Enoch was probably a godless man for the first 65 years of his life. But at 65, he got a son. He named the boy “Methuselah”, by Divine revelation. “Methuselah” means “At his death, the waters will come forth.” That seems to indicate that God gave Enoch a revelation when his son was born. God told Enoch that when that son died, the world would be judged by a flood of waters. That revelation of judgement came first to Enoch and not to Noah. So he named his son Methuselah.
Now when you have a baby, you don’t know how long he will live. So every time Methuselah was sick, Enoch would have wondered whether the time for judgement was near. Can you imagine a baby having a name that means, “At his death the flood will come”? Each time you called him, you would be reminded of judgement. And that fear of God’s judgement made Enoch walk with God and realise that the things of eternity were more important than the things of time. That was the crisis that made Enoch walk with God every day for the next 300 years.

----------------

_TASK_
Type out the stretch of the passage about Enoch from "Now when you" through "next 300 years.", word for word. The material after this isn't needed for anything here.

_MATERIAL SUPPLIED_
----------------

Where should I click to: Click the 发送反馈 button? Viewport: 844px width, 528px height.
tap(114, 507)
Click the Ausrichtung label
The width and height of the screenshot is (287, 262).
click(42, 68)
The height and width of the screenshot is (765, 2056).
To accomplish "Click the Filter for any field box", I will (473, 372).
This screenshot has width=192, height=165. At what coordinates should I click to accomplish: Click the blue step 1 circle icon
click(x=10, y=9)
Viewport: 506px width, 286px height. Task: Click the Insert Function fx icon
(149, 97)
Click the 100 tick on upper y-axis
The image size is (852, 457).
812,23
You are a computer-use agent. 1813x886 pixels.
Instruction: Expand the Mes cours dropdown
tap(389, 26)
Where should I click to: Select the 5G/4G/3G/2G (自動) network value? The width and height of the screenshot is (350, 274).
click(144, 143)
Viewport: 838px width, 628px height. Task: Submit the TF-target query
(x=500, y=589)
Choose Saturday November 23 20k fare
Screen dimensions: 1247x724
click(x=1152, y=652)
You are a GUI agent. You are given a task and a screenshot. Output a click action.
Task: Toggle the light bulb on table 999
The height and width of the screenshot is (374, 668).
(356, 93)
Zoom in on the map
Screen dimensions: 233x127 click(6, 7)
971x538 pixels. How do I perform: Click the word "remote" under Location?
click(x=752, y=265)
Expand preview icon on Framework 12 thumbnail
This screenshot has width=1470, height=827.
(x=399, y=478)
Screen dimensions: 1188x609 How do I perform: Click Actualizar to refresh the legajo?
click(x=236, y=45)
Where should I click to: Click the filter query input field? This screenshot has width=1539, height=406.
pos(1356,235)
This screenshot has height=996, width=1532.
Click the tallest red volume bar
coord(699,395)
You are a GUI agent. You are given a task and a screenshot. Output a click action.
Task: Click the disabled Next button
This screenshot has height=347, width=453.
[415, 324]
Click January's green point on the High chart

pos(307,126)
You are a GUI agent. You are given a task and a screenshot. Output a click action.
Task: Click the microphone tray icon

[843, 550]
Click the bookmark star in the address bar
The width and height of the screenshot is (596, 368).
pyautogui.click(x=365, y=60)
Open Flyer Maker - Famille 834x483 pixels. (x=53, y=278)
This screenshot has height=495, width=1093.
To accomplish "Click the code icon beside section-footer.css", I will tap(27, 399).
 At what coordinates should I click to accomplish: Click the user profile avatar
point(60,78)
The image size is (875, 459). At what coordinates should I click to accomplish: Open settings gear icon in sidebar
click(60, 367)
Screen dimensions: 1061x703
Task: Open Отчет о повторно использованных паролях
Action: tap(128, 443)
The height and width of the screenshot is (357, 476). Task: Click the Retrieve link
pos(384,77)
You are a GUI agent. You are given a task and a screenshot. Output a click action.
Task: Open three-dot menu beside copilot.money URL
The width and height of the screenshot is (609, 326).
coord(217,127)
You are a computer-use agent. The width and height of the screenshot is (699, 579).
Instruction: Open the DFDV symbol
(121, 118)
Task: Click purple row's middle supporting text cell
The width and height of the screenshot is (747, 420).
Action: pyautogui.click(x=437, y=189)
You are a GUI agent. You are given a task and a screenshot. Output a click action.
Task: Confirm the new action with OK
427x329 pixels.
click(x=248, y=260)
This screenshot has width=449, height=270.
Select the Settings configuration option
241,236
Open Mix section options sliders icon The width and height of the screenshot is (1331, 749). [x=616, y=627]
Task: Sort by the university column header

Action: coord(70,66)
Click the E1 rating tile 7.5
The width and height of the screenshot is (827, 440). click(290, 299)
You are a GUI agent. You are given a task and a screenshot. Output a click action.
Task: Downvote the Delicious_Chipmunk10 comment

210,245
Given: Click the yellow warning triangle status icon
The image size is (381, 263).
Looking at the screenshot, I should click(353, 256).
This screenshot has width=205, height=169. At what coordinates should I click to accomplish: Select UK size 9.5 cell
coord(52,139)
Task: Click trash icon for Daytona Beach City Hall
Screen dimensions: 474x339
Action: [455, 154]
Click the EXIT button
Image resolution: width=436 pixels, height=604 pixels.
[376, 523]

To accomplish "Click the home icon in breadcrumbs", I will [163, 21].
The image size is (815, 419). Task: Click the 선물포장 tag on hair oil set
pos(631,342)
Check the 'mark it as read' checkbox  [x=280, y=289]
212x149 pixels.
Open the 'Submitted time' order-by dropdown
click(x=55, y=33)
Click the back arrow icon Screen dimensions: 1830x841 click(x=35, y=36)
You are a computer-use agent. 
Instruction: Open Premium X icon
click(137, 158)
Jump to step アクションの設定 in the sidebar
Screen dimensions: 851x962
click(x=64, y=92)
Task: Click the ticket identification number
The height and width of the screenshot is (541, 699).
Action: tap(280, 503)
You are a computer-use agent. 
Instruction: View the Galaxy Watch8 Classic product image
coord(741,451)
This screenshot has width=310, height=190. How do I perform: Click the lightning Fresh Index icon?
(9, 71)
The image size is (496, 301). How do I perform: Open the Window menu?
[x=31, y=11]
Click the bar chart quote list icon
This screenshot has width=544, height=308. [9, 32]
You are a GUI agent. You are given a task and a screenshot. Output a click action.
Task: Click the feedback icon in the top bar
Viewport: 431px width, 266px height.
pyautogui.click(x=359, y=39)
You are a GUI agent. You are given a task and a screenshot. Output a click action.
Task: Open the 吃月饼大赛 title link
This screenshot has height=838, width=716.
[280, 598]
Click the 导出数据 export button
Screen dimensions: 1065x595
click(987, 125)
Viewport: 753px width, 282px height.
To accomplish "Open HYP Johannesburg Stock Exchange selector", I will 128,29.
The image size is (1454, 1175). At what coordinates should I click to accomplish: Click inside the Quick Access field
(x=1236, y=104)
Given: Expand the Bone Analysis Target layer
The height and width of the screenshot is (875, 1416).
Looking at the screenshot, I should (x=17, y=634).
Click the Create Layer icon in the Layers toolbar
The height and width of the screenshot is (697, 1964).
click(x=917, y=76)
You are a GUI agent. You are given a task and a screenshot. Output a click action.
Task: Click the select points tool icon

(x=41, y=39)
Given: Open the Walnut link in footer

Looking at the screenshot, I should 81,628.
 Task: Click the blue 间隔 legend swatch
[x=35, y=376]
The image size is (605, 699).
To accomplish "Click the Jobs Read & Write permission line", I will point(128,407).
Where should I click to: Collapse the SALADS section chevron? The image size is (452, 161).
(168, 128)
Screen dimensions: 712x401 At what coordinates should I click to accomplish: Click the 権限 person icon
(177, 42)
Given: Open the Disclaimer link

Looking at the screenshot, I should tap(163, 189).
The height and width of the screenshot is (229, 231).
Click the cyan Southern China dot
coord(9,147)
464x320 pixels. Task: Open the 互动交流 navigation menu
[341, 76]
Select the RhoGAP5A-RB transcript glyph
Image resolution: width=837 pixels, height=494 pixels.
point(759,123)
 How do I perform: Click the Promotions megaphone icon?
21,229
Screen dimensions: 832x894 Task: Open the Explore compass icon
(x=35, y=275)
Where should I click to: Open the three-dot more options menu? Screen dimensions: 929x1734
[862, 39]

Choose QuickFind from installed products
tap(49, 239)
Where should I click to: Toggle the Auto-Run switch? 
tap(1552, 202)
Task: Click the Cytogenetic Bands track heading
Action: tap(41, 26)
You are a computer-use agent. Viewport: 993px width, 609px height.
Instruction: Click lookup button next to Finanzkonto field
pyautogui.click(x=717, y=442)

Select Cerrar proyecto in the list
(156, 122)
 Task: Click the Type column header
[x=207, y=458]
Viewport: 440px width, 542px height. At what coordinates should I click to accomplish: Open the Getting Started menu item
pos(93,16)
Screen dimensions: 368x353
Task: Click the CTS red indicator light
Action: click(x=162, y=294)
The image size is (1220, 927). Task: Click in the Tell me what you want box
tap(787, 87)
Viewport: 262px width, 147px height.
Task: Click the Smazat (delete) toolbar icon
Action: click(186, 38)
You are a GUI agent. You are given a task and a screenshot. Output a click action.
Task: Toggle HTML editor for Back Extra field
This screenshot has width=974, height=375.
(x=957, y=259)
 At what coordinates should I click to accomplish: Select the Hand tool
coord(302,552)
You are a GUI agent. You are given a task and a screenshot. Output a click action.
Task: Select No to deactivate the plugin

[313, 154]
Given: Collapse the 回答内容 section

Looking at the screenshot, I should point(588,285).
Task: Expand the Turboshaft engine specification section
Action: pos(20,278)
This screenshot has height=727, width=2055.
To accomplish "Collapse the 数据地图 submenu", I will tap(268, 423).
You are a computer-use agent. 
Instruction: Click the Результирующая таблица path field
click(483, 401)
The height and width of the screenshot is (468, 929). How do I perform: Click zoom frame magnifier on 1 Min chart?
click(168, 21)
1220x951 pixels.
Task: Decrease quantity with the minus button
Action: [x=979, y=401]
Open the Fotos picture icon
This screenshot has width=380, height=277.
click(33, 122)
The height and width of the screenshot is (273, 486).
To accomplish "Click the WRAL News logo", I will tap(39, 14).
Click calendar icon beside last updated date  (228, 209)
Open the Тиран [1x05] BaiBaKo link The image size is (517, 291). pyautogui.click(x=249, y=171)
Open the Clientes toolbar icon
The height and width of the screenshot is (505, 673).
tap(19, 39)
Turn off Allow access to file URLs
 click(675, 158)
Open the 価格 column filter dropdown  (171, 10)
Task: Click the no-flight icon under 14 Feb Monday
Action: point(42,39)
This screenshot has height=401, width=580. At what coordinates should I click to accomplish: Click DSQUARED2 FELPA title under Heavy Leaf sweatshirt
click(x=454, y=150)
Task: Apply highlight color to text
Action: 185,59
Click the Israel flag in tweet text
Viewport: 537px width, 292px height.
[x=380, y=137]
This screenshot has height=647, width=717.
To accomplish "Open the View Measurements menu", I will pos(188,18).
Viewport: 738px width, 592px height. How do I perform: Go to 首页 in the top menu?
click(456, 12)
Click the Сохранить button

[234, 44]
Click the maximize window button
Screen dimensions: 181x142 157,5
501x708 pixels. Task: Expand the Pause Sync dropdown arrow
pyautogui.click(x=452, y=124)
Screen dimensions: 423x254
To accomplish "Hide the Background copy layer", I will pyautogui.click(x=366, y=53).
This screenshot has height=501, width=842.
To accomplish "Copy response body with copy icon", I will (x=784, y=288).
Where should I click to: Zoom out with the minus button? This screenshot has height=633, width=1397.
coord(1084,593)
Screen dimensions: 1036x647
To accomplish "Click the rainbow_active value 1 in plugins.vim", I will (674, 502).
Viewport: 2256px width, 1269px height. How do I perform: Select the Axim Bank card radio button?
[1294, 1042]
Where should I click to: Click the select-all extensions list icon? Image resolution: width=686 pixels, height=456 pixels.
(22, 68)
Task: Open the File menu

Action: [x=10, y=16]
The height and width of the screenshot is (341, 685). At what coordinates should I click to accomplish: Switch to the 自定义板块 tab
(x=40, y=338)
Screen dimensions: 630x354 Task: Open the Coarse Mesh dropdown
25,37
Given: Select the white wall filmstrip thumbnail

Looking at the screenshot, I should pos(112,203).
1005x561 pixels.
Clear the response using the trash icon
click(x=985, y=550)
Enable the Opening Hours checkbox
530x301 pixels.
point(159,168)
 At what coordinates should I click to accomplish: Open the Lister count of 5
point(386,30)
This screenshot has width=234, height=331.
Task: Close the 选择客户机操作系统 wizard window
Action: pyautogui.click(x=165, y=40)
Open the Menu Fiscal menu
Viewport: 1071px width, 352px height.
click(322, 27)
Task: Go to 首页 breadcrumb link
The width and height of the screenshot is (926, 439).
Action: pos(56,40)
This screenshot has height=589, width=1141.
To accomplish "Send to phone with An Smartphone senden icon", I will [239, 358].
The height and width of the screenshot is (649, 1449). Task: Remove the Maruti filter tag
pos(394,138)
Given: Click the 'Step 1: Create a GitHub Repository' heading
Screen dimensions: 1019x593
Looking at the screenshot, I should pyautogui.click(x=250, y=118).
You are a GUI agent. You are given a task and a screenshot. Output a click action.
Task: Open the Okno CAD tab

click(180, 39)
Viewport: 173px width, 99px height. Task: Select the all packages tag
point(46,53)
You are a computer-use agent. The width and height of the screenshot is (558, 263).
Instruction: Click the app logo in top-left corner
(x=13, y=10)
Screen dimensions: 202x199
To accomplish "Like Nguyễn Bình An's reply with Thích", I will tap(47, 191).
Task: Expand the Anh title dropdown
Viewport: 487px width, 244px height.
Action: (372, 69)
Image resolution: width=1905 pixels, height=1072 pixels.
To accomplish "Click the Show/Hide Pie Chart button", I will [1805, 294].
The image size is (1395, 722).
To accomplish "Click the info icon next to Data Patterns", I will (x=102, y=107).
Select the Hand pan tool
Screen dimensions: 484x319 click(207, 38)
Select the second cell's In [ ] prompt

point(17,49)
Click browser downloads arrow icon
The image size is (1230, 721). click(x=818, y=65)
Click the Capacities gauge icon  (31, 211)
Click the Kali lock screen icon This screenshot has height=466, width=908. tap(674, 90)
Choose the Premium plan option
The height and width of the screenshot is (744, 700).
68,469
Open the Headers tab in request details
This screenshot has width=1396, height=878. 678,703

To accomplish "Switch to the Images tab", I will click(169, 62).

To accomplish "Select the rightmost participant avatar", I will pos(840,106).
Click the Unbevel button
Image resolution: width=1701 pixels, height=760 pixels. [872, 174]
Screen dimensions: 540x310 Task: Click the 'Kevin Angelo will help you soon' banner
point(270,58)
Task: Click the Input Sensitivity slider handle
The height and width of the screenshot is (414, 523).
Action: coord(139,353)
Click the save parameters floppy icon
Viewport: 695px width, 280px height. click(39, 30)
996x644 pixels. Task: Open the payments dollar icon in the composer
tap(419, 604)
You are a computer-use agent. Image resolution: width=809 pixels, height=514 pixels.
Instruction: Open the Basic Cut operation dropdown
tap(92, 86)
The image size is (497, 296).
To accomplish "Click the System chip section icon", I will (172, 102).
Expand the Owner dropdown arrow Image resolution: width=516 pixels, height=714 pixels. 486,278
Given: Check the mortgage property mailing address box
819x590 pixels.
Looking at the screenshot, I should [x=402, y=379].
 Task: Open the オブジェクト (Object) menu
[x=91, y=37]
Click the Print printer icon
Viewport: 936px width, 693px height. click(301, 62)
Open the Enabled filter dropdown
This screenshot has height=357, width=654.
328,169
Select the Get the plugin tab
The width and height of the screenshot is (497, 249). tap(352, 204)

----------------

_ANSWER IN FULL_
Now when you have a baby, you don’t know how long he will live. So every time Methuselah was sick, Enoch would have wondered whether the time for judgement was near. Can you imagine a baby having a name that means, “At his death the flood will come”? Each time you called him, you would be reminded of judgement. And that fear of God’s judgement made Enoch walk with God and realise that the things of eternity were more important than the things of time. That was the crisis that made Enoch walk with God every day for the next 300 years.